REPORT BY THE GOVERNOR ON A VISIT TO THE MICMAC
INDIANS AT BAY D'ESPOIR.
THE GOVERNOR TO THE SECRETARY OF STATE.
Government House, St. John's, 8th July, 1908.
MY LORD,

I have the honour to inform you that I left St. John's on the 28th May to
visit the settlement of the Micmac Indians at Bay d'Espoir, on the south
coast of this Island.
Bay d'Espoir is a long inlet of the sea, extending up country over a
score of miles. The district is hilly, and is covered by a forest of rather
small trees, spruce and birch, but further inland the hills are generally
bare. There are comparatively few European residents in this bay.

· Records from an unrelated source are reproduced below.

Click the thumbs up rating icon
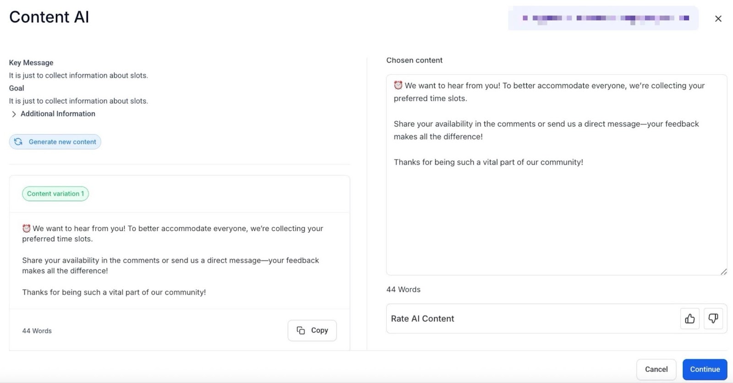 pos(689,318)
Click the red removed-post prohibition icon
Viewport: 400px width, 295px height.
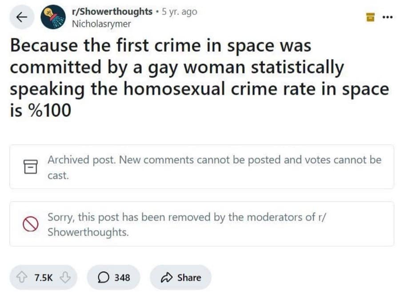click(30, 225)
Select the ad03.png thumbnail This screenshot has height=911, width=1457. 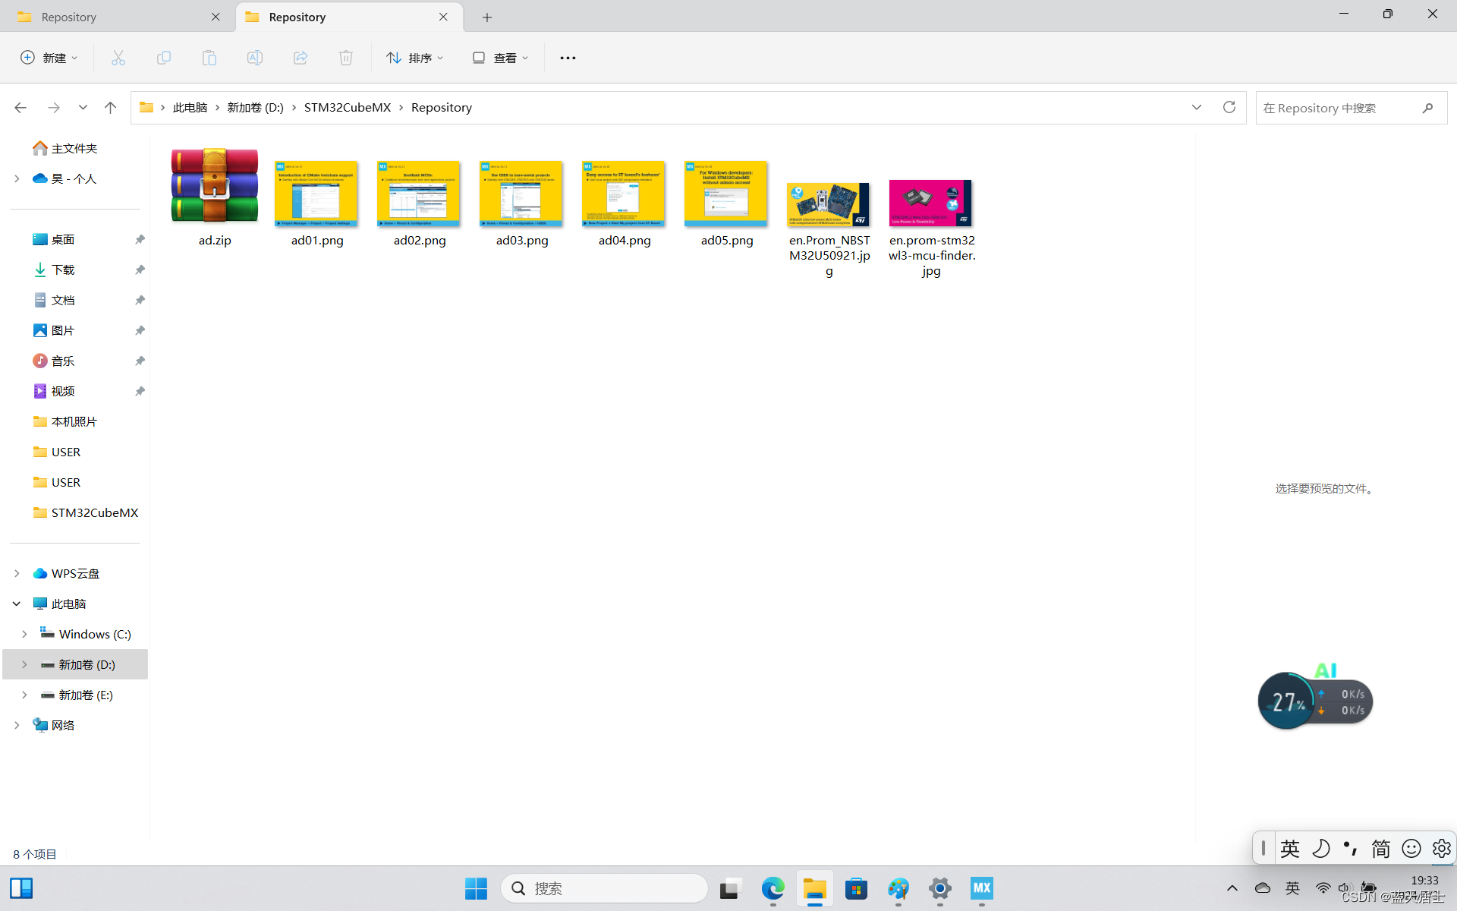[x=521, y=194]
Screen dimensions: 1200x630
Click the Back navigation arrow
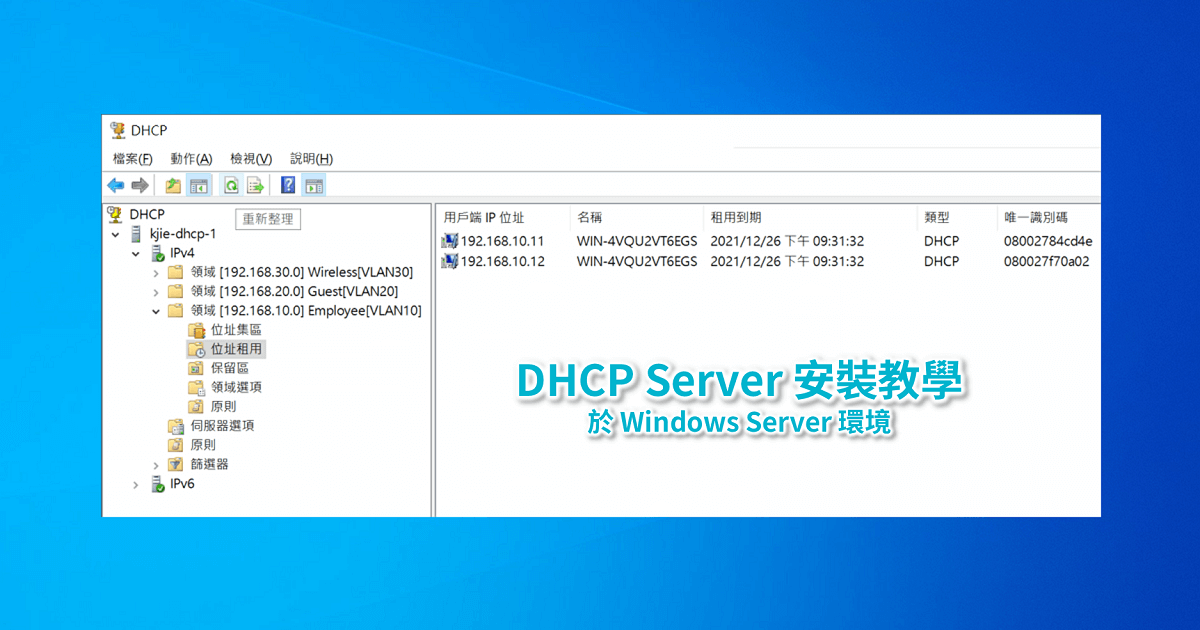[x=115, y=185]
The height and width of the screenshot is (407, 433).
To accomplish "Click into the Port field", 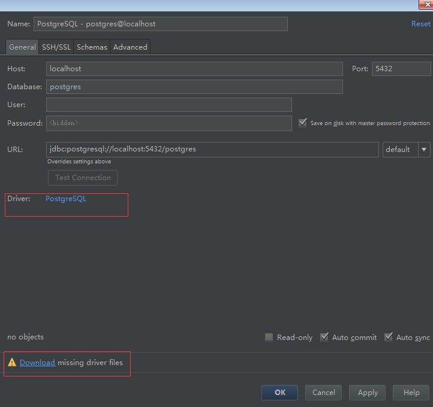I will 401,69.
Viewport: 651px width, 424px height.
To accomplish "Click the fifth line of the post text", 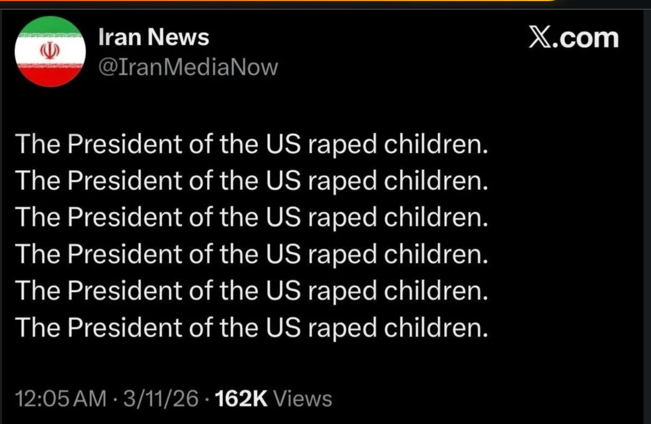I will (x=252, y=291).
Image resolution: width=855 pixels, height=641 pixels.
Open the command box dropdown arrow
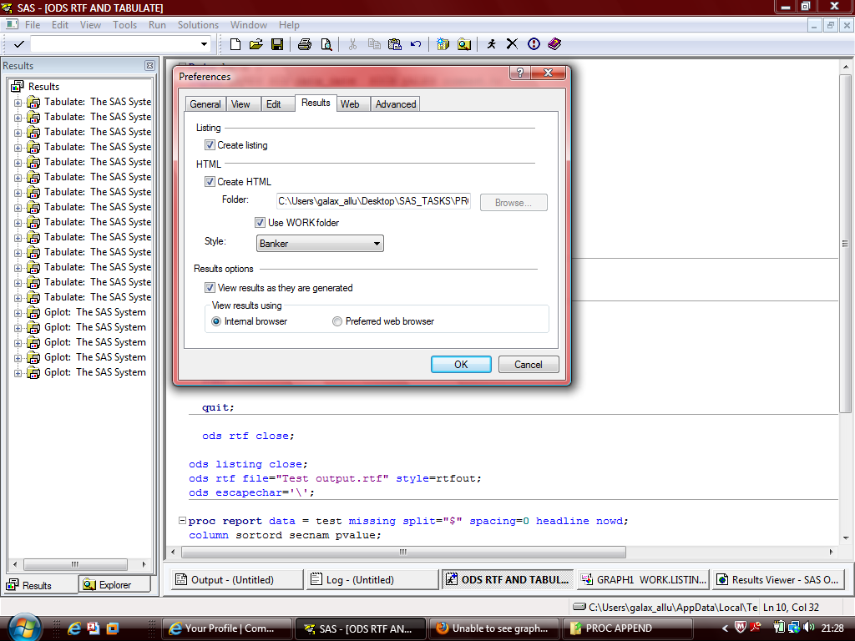[x=205, y=44]
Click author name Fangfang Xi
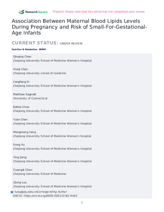 21,82
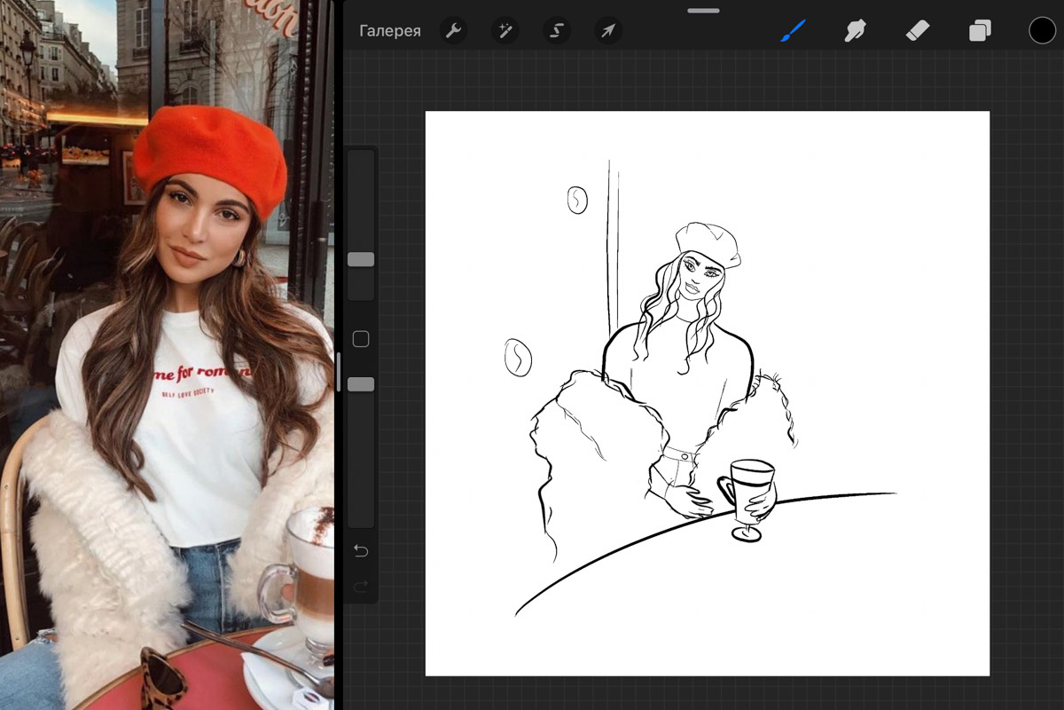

2. The Micmac settlement is on a reservation situated on the eastern
side of the Conne arm of the bay, with a frontage to the water of 230
chains, with an average depth of about 30 chains. It is on the slope of a
wooded hill which is generally steep down to the sea, and at most
places hard and rocky, covered by spruce forest. Most of the Micmac
houses are on an area of about a quarter of a mile, where the ground is
least steep and most suitable for building and gardening. In Appendix I.
hereto is given a list of the 23 families, consisting of 131 persons, now
living on or near the Reservation; and of the 7 persons that have left it
for Glenwood in this Colony. Two years ago three families left the
Reservation to settle at Lewisport, and have not returned.
3. The Reservation, it appears, was laid off for the Micmacs about 1872,
by Mr. Murray, Geological Surveyor of the Colony. It contained 24
blocks of about 30 acres each, with a water frontage of 10 chains. From
the copy of the plan of the Reservation enclosed herewith it will be
noticed that each parcel was to form the subject of a personal grant to
the individual whose name is on the allotment. The right then conferred
was in each case a "licence to occupy," of which I enclose a copy in
blank form. The licence, it will be observed, would, on the fulfilment of
certain conditions, have been replaced by a grant in fee, after five years.
In few cases, if in any, have the terms of the licence been complied
with, and no grant in fee or other title has been issued to any of the
occupants on this Reservation.
[Illustration: PLAN OF INDIAN SETTLEMENT CONNE RIVER
BAY D'ESPOIR]
4. These Micmacs are hunters and trappers, and are ignorant alike of

agriculture, of seamanship, and of fishing. There are not more than
three or four acres of cultivated land in the whole settlement. The
greatest cultivator would not grow in one year more than three or four
barrels of potatoes and a few heads of cabbage. There are two
miserable cows in the place, and some of the least poor Micmacs
possess three or four extremely wretched sheep. They have practically
no fowls, but I saw one fowl and a tame wild goose. Their houses are
small and inferior, of sawn timber, but have windows of glass. A few
hundred yards of road, constructed at the expense of the Government,
traverses the end of the settlement where most of the people reside.